## Raw records
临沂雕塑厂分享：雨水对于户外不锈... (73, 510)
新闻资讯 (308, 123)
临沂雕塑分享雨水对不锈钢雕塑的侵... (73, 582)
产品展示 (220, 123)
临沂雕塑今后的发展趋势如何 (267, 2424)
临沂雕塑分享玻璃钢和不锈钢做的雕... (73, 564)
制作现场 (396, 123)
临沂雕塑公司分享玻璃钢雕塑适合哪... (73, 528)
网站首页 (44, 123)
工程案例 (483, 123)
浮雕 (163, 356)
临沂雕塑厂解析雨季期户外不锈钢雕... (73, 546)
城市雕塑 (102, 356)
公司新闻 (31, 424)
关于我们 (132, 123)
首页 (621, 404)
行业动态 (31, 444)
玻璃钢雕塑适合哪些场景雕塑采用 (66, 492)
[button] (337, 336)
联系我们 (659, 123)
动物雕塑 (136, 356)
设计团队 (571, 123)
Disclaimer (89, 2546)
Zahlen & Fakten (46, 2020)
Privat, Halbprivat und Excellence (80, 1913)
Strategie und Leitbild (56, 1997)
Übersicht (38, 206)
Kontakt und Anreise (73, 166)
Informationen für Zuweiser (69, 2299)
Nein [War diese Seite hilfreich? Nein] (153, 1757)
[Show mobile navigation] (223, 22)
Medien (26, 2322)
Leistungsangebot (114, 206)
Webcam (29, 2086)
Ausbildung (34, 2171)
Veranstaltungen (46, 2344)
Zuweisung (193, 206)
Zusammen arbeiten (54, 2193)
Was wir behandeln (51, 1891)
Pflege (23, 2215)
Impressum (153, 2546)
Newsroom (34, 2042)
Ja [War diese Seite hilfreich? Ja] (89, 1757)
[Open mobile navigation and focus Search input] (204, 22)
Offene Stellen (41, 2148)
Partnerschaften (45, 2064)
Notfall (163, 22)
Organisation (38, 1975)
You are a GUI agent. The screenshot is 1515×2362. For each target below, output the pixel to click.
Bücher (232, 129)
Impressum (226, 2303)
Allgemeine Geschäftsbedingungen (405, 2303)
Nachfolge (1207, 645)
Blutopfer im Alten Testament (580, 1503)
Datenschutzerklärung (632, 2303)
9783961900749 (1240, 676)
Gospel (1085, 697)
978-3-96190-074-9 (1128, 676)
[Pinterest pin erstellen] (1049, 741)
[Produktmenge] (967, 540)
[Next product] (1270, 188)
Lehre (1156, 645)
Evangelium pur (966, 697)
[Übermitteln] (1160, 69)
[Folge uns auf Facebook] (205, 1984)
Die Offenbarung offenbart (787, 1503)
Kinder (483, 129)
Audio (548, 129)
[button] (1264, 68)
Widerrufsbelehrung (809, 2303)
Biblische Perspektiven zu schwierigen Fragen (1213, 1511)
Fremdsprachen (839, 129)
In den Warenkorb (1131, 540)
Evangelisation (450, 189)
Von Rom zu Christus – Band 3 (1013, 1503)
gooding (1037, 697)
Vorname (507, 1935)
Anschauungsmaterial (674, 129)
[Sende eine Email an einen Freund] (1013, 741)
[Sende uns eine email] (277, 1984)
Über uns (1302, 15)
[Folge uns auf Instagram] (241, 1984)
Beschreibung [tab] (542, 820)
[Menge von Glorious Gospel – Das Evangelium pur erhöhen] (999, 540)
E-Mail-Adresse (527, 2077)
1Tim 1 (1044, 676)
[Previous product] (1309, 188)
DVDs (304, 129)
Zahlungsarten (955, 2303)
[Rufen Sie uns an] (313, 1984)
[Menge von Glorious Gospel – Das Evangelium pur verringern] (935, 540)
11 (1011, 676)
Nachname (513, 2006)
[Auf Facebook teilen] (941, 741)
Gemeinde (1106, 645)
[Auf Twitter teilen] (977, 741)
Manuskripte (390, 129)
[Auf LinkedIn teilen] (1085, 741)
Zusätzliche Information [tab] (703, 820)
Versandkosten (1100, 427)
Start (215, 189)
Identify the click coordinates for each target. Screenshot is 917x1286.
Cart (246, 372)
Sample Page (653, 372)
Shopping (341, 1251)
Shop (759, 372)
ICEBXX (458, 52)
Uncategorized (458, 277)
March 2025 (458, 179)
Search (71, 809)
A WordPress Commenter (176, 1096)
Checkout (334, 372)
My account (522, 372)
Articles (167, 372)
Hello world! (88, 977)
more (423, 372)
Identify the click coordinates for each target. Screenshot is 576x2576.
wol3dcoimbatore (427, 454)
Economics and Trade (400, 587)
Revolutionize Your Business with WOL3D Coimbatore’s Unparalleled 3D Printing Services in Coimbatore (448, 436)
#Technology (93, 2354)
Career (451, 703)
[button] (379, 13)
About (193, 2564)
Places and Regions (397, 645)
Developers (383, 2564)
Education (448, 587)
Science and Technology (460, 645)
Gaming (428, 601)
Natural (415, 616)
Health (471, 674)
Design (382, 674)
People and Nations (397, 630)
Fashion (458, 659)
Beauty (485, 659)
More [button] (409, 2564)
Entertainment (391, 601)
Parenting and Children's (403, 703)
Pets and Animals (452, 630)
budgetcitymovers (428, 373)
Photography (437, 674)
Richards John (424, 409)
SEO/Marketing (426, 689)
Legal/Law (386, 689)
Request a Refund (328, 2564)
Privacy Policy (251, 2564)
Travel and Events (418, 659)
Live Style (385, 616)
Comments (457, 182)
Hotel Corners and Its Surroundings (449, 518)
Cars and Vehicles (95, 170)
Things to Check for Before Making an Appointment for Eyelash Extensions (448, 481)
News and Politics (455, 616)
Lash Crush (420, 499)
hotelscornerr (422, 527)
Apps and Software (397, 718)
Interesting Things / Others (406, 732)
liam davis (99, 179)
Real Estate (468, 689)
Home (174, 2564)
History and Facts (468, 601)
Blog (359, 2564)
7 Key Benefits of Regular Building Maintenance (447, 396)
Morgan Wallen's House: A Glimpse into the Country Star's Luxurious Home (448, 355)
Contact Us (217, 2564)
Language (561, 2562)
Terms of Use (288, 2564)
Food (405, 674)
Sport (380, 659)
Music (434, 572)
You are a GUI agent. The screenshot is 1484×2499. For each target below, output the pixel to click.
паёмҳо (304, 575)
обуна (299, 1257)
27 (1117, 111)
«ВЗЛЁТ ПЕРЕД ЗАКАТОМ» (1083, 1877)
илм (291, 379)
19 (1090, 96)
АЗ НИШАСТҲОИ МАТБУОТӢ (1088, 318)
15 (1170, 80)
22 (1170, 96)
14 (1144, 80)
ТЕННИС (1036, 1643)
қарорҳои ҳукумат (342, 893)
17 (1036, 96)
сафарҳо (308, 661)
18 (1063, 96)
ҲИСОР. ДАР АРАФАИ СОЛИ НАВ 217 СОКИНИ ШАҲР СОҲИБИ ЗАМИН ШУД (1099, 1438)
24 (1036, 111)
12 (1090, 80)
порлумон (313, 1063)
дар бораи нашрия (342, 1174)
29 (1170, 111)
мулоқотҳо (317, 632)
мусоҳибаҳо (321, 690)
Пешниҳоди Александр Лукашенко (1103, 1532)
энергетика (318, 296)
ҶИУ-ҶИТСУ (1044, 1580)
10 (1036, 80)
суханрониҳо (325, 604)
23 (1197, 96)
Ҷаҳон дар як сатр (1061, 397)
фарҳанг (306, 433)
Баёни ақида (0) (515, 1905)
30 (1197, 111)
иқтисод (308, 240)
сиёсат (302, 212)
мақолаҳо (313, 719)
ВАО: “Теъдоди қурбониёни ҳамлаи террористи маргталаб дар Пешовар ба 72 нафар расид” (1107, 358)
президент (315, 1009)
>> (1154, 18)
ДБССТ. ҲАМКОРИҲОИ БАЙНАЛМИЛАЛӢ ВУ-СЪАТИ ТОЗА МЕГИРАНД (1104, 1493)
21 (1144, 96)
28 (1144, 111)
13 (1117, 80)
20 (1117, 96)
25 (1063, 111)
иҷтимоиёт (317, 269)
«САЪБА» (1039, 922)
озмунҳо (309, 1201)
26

## Description of the task
Rewrite the listing lines as a Markdown table with the columns "n" (a row number) and "Line", starting at the line that contains "Webcam (29, 2086)" and ending at the line that contains "Blutopfer im Alten Testament (580, 1503)". Include both of those lines, and leave out any blank lines.

## Exercise response
| n | Line |
|---|---|
| 1 | Webcam (29, 2086) |
| 2 | Ausbildung (34, 2171) |
| 3 | Veranstaltungen (46, 2344) |
| 4 | Zuweisung (193, 206) |
| 5 | Zusammen arbeiten (54, 2193) |
| 6 | Was wir behandeln (51, 1891) |
| 7 | Pflege (23, 2215) |
| 8 | Impressum (153, 2546) |
| 9 | Newsroom (34, 2042) |
| 10 | Ja [War diese Seite hilfreich? Ja] (89, 1757) |
| 11 | [Open mobile navigation and focus Search input] (204, 22) |
| 12 | Offene Stellen (41, 2148) |
| 13 | Partnerschaften (45, 2064) |
| 14 | Notfall (163, 22) |
| 15 | Organisation (38, 1975) |
| 16 | You are a GUI agent. The screenshot is 1515×2362. For each target below, output the pixel to click. |
| 17 | Bücher (232, 129) |
| 18 | Impressum (226, 2303) |
| 19 | Allgemeine Geschäftsbedingungen (405, 2303) |
| 20 | Nachfolge (1207, 645) |
| 21 | Blutopfer im Alten Testament (580, 1503) |